Even as violence befalls the civilian protests breaking out from coast to coast, people are taking to newer ways to express their solidarity with the BLM movement. Walls all over the country are being covered in graffiti of BLM or Floyd’s last words, “I can’t breathe.”
Meanwhile, the American entertainment and music industries also observed a Blackout Tuesday in the memory of George Floyd, a black man who was killed by white police officers in Minneapolis.
On Blackout Tuesday, as a contribution of its own, the media giant Warner Bros. announced that it was taking out the film Just Mercy, out of the paywall. The film is aimed at educating the viewers about the roots of racism in America.
“We believe in the power of a story,” read its statement posted on the company’s official Twitter handle Tuesday.
It further announced that the 2019 film would be available for free on all digital platforms in the US for one month. The statement further stated that it was offering the film for free as a resource to understand the systemic racism plaguing the American society in this time of reckoning.
The company further hoped the film will be received in the right spirit and not just as free entertainment.
“To actively be part of the change our country is so desperately seeking, we encourage you to learn more about our past and the countless injustices that have led us to where we are today,” read the statement.
Read the full statement here.
Based on the memoir of the civil rights lawyer Bryan Stevenson, the film follows the world-renowned defence attorney as he fights to free a black man condemned, albeit wrongly, to the death row.

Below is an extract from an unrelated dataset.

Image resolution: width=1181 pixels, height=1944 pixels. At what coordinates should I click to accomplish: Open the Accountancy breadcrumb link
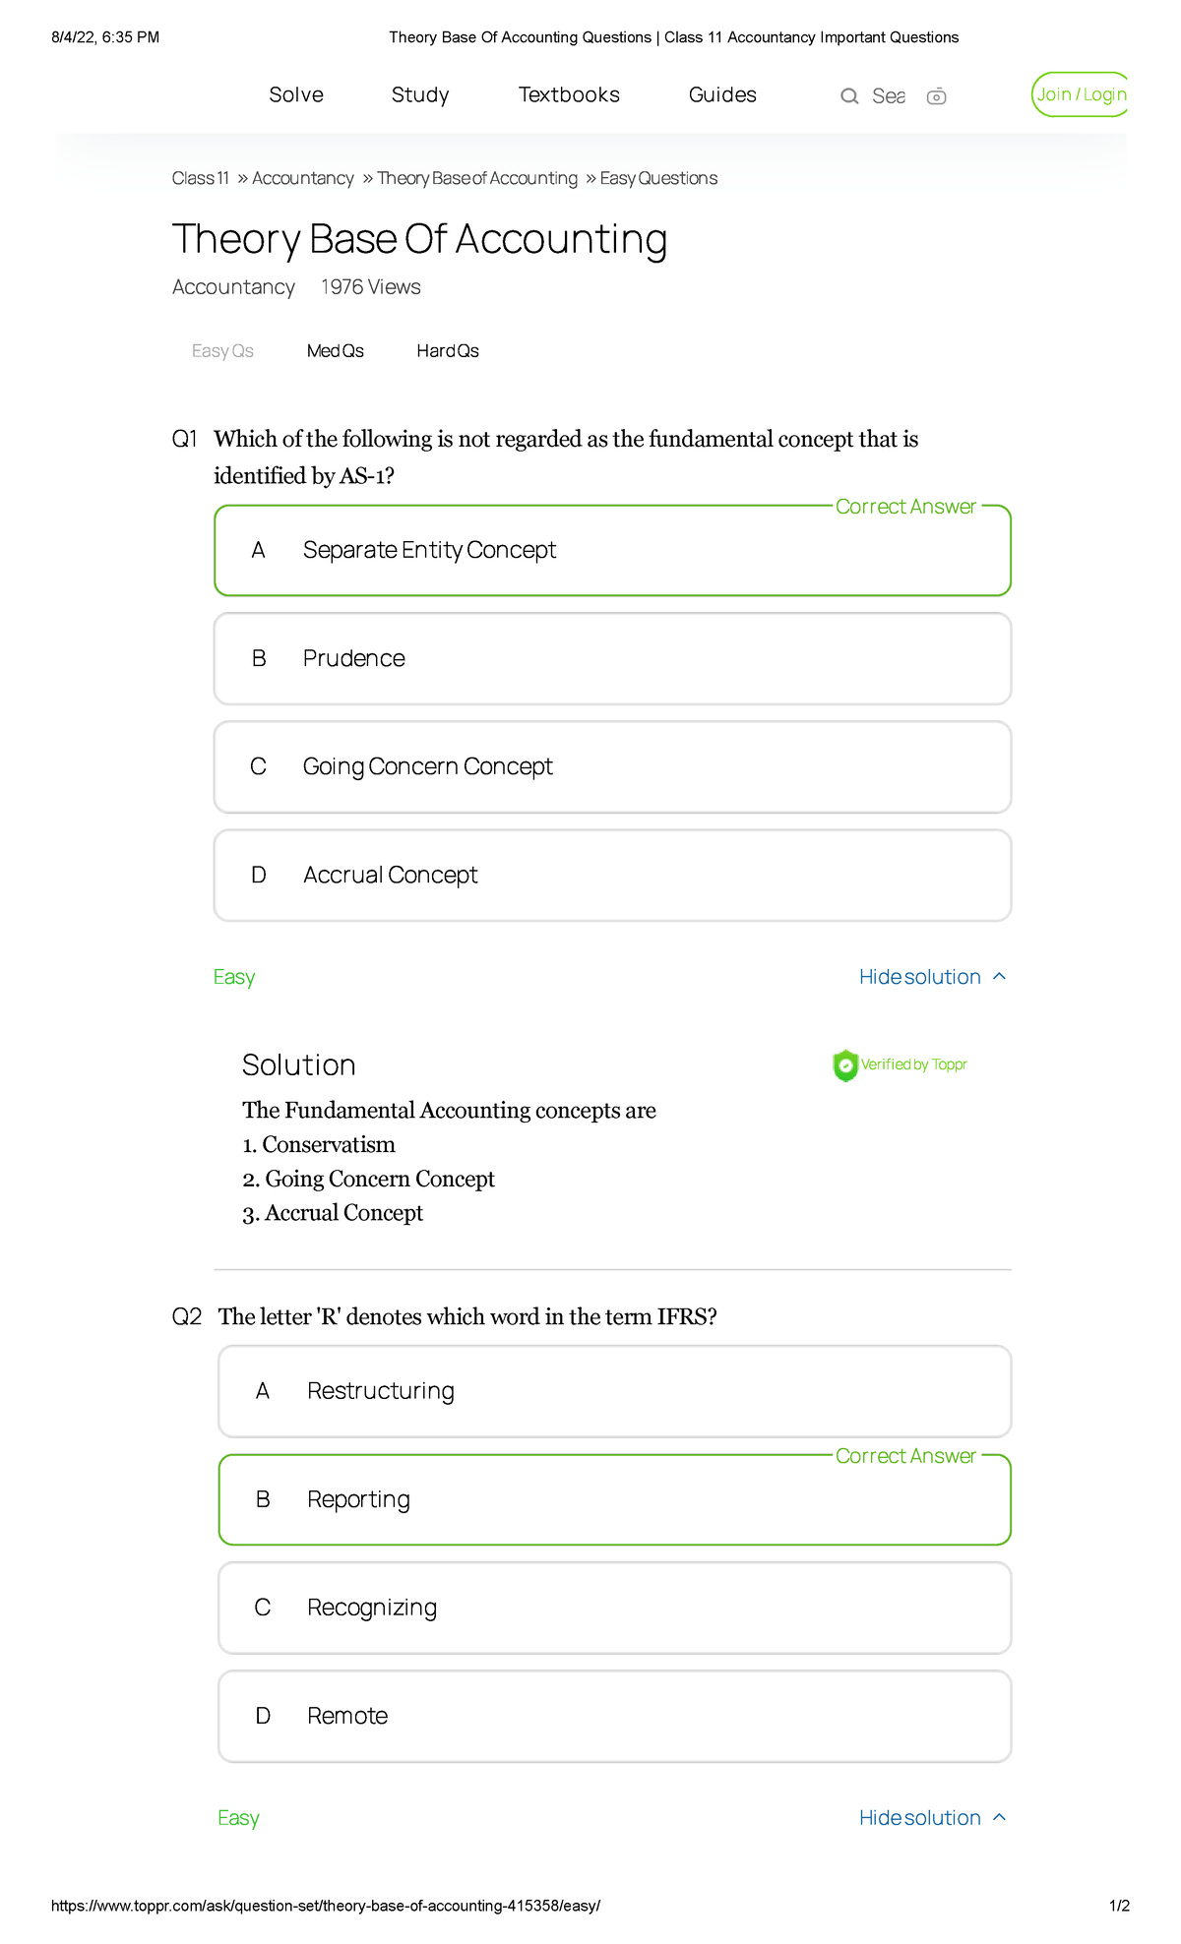pos(302,178)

Stevenson, a recent Harvard graduate who has arrived in Alabama to help the wrongfully convicted, reviews his case and finds that most of the evidence in the case proves McMillian is innocent.
As Stevenson fights McMillian’s case, he unearths the murky waters of racial injustices and discrimination along the way.
The film then becomes a story of redemption, passion, and mercy set against a corrupt judicial system designed to easily assist the disfavoring of the black people.
In the role of Stevenson is Michael Jordan along with Jamie Foxx as the condemned prisoner. Other cast members include Brie Larson and Tim Blake Nelson under the direction of Destin Daniel Cretton (Shang-Chi and the Legend of the Ten Rings).
They previously worked with Larson on the films Short Term 12 and The Glass Castle. The film was co-written by Andrew Lanham (Glass Castle) and Cretton.
The film is available for free on all digital platforms, including Prime Video, Vudu, YouTube and Google Play for one month, starting June 1.